[Goal of the exercise]
Pictures in the material below are to be left out, and only the lines from the line with "[Previous slide] (56, 2247)" up to and including the line with "[Facebook] (125, 1791)" are to be written out exactly.

[Data supplied]
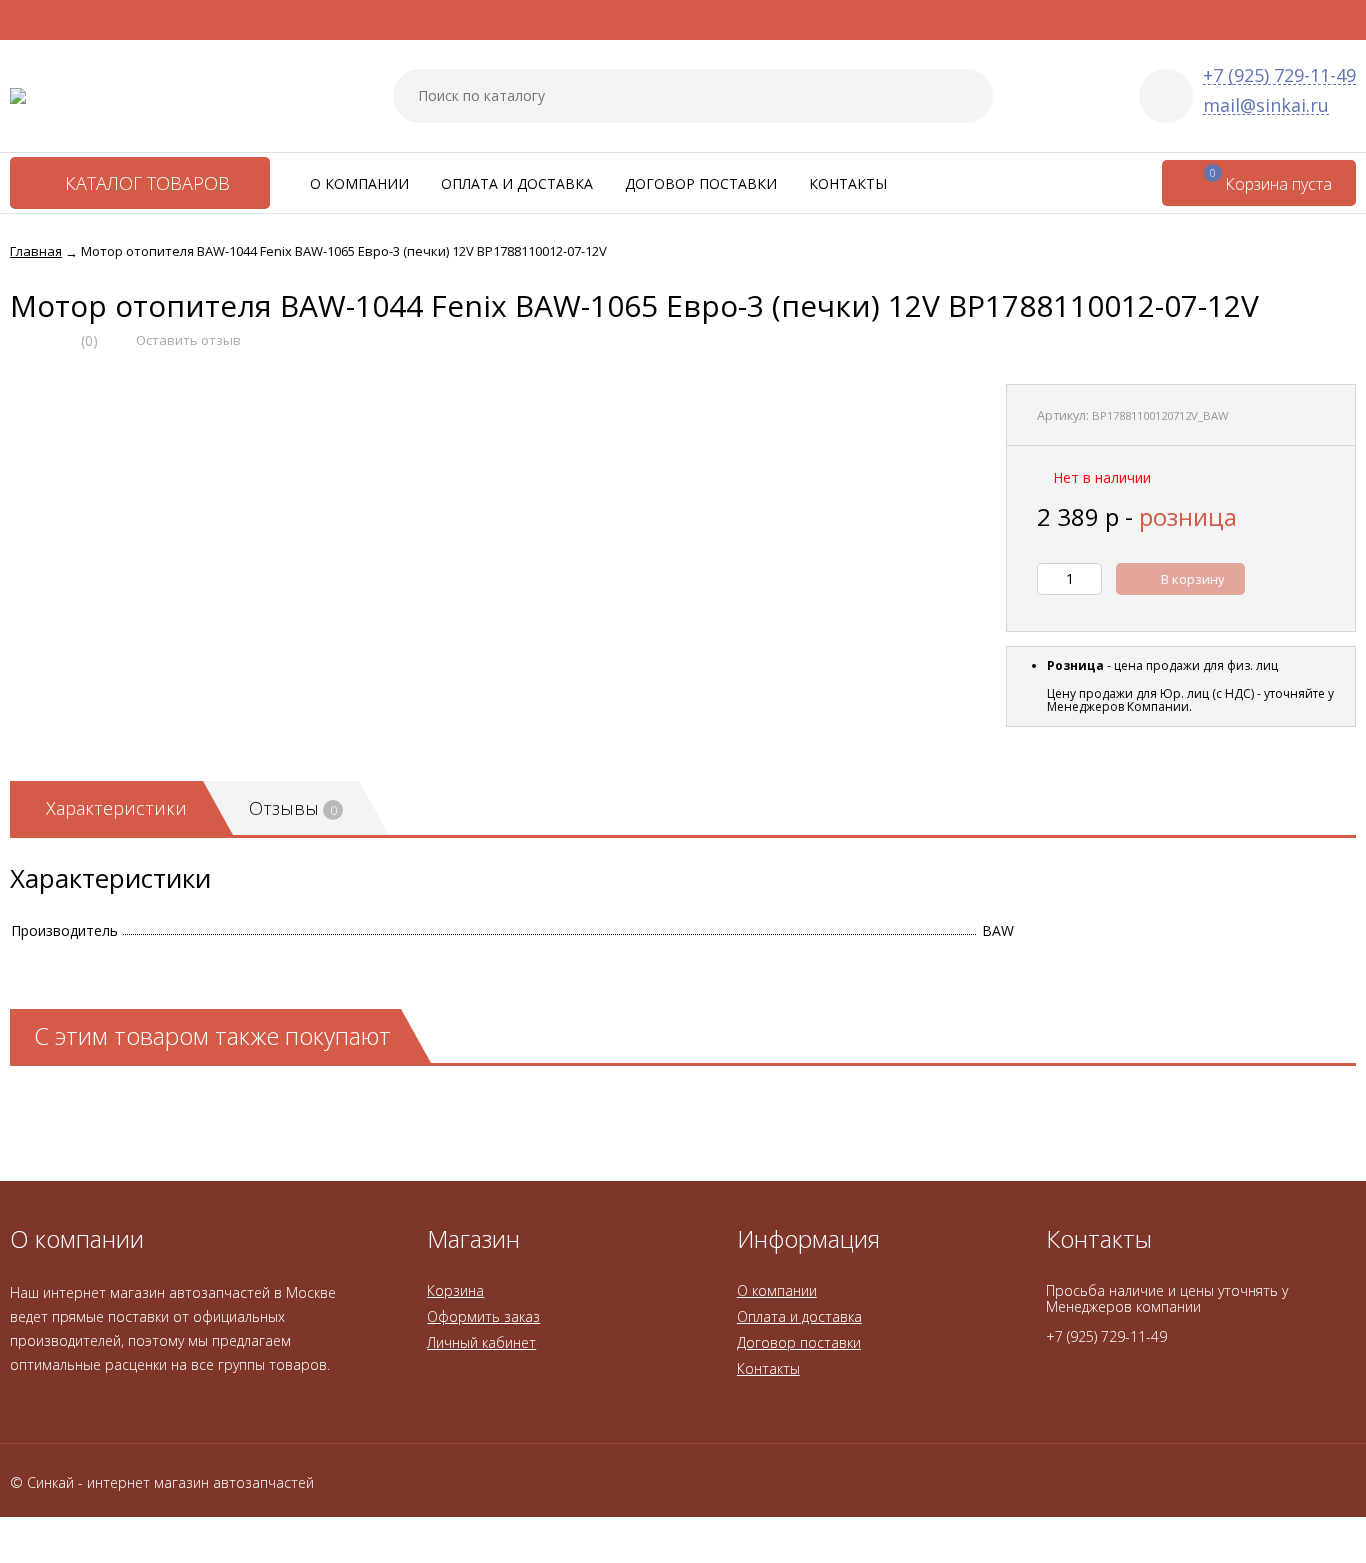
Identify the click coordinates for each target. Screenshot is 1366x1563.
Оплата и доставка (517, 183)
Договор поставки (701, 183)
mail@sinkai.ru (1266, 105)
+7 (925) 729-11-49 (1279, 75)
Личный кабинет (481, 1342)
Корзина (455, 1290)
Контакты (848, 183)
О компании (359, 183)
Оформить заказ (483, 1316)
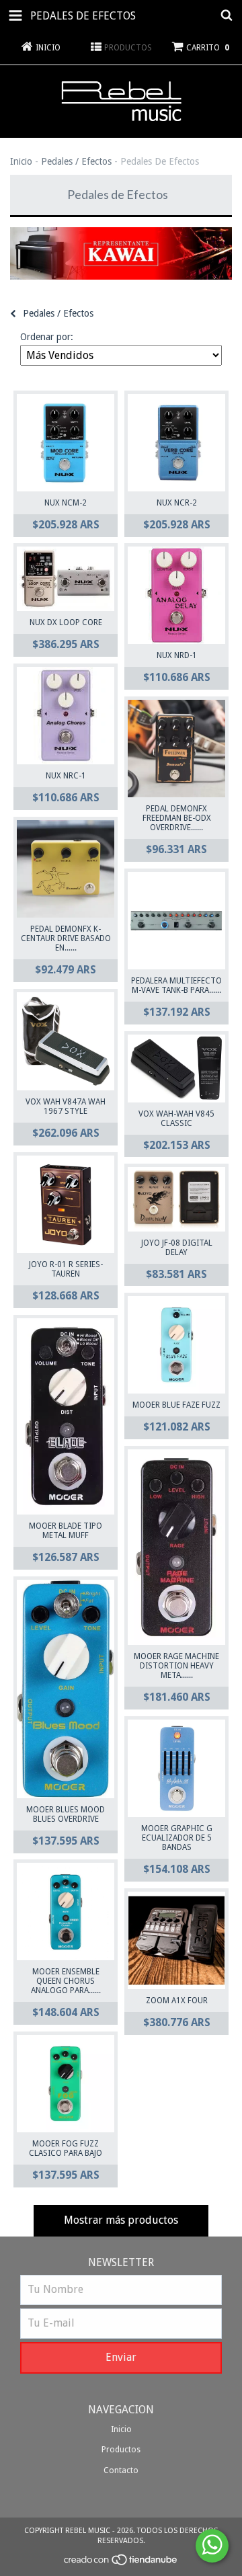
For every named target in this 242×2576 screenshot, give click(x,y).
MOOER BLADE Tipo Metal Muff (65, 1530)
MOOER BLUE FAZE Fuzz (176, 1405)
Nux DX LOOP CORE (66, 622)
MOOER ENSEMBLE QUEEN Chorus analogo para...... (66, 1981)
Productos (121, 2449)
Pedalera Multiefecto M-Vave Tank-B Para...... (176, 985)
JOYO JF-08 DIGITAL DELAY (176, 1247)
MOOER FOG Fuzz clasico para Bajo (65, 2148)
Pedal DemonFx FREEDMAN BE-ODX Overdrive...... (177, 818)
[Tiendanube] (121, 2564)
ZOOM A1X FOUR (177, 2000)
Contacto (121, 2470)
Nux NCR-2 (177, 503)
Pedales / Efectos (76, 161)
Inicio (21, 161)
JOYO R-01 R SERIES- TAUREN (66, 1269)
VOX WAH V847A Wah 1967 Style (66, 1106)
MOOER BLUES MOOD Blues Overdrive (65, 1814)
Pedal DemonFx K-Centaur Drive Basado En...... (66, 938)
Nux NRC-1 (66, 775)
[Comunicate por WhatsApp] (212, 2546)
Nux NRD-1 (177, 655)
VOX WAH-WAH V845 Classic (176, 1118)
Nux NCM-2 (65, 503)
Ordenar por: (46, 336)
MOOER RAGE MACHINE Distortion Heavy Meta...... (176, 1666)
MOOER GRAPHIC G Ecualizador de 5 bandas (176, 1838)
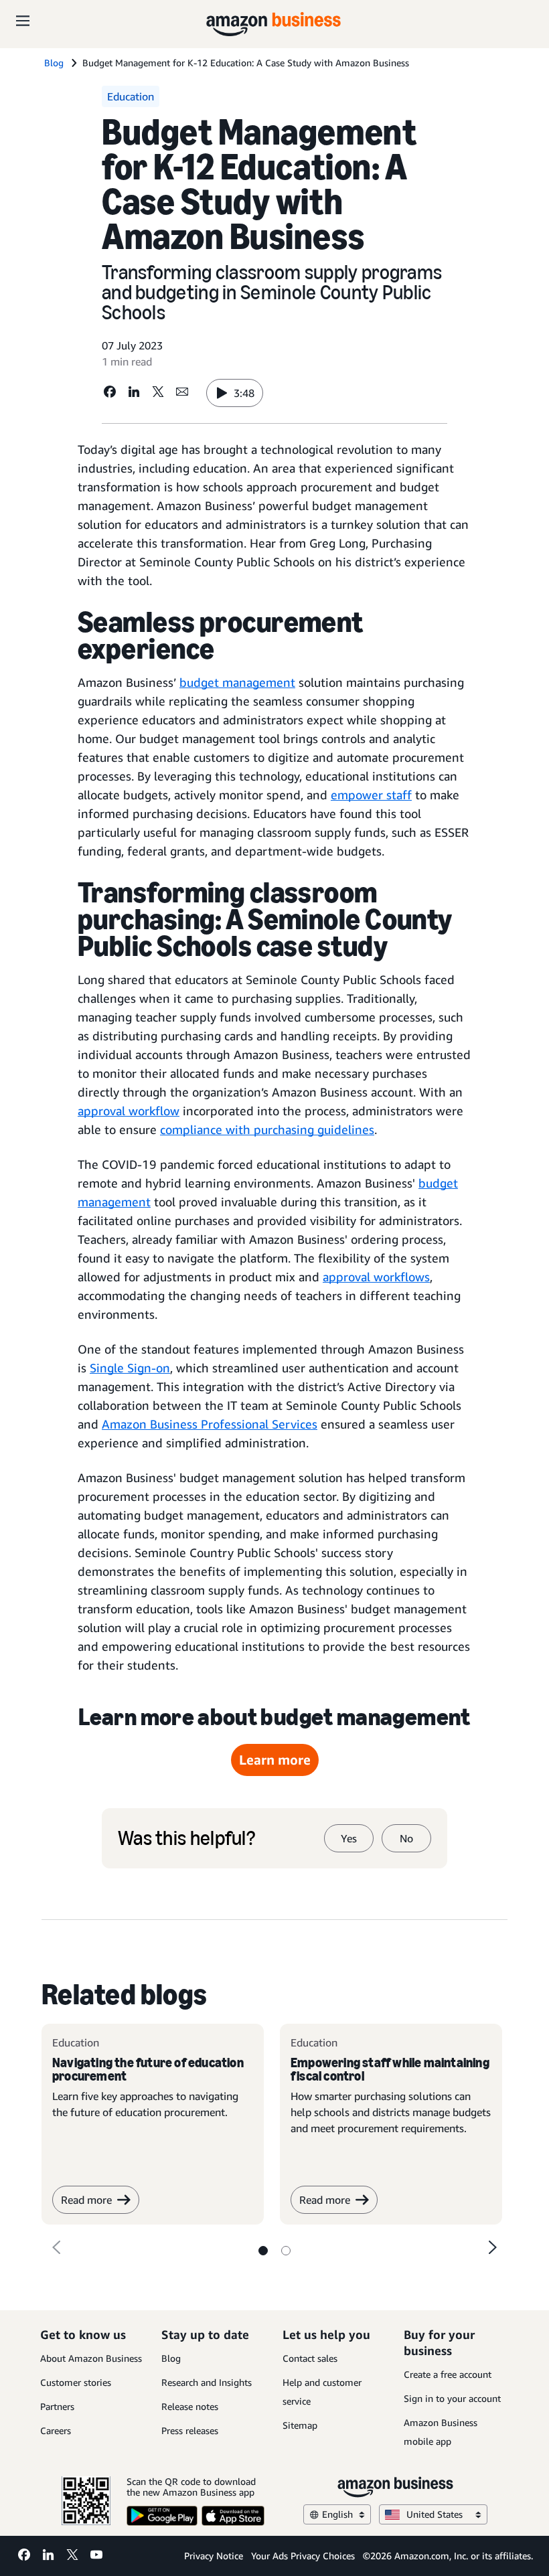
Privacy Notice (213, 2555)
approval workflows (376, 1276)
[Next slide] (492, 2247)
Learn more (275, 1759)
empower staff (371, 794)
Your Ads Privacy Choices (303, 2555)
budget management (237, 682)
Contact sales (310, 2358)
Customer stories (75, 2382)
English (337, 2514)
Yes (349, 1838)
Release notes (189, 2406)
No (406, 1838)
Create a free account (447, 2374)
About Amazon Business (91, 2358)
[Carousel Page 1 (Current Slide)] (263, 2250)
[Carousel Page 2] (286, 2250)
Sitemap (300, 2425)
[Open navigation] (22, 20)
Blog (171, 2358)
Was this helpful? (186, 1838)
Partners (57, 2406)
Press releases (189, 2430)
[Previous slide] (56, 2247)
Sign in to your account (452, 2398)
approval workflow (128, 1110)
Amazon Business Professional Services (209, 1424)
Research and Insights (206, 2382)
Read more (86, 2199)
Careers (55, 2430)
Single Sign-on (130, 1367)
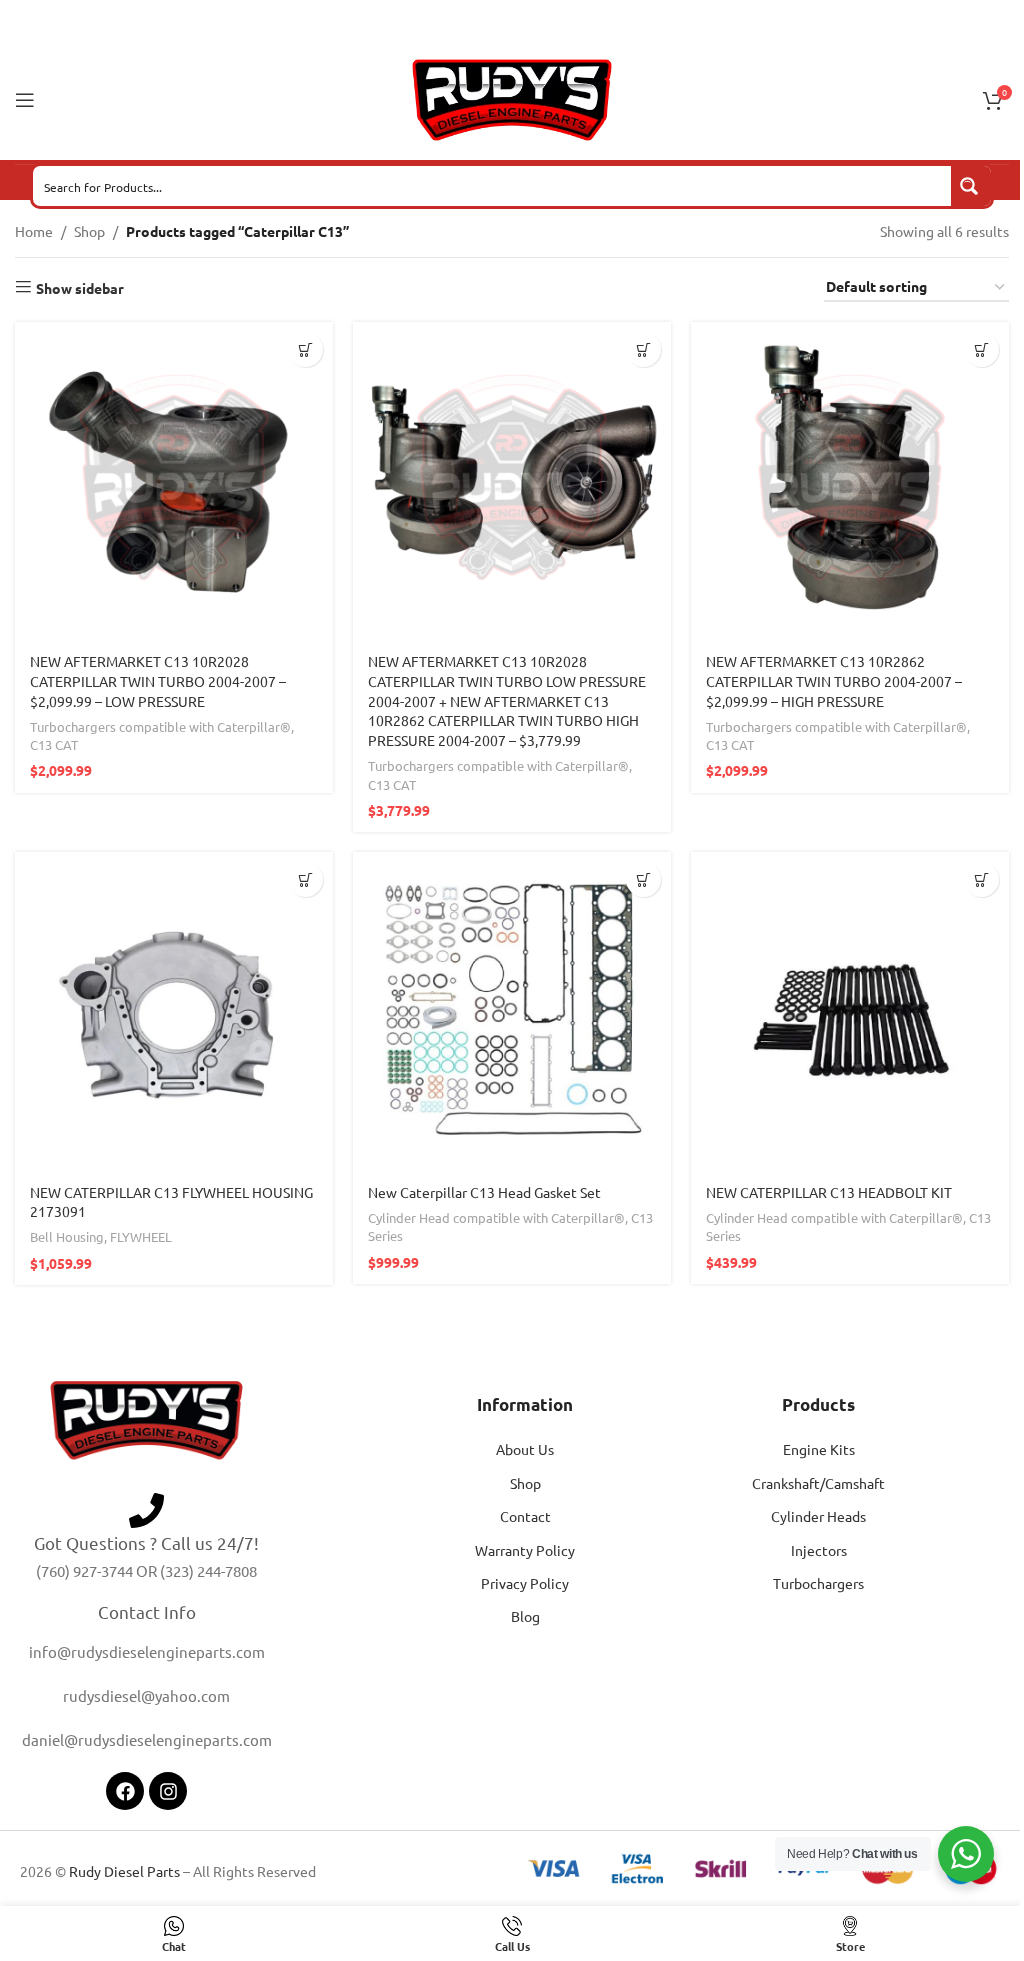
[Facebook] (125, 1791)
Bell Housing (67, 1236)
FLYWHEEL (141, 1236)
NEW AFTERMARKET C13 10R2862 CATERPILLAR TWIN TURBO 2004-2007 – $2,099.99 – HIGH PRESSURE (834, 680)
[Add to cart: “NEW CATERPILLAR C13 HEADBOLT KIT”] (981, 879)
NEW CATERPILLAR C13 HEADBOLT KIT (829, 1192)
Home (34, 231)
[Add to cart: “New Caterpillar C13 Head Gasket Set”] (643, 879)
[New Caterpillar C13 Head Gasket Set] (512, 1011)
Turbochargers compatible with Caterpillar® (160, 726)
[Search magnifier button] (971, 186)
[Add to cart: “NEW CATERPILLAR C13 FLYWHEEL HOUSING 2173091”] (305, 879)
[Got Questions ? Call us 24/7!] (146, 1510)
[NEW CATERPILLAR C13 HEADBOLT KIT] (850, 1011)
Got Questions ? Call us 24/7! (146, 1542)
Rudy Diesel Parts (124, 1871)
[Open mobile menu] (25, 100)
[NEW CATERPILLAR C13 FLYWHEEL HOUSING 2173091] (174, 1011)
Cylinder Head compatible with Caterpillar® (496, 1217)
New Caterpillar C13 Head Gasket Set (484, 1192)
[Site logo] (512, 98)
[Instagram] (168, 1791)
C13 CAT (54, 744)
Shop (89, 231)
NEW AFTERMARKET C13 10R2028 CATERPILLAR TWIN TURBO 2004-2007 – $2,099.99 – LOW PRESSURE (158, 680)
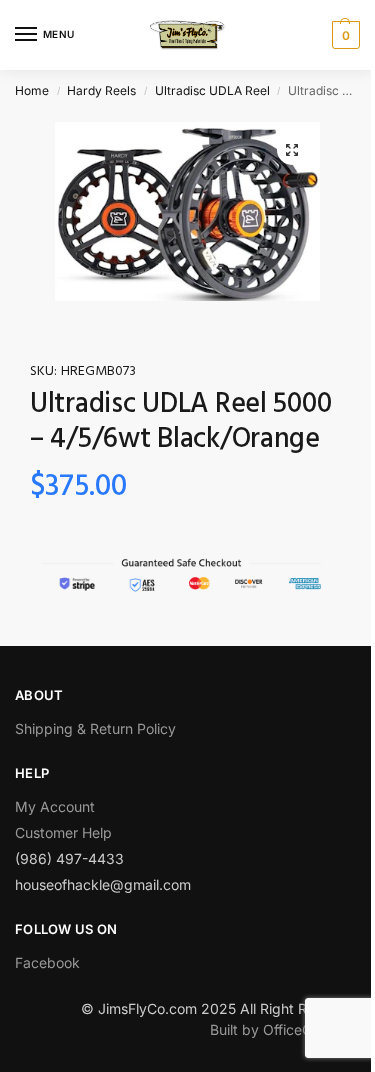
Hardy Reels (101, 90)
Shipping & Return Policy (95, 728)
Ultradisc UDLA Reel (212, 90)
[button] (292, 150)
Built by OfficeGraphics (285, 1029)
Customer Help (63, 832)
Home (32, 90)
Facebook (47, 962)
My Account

[Answer to this task]
[Previous slide] (56, 2247)
Sign in to your account (452, 2398)
approval workflow (128, 1110)
Amazon Business Professional Services (209, 1424)
Research and Insights (206, 2382)
Read more (86, 2199)
Careers (55, 2430)
Single Sign-on (130, 1367)
[Facebook] (125, 1791)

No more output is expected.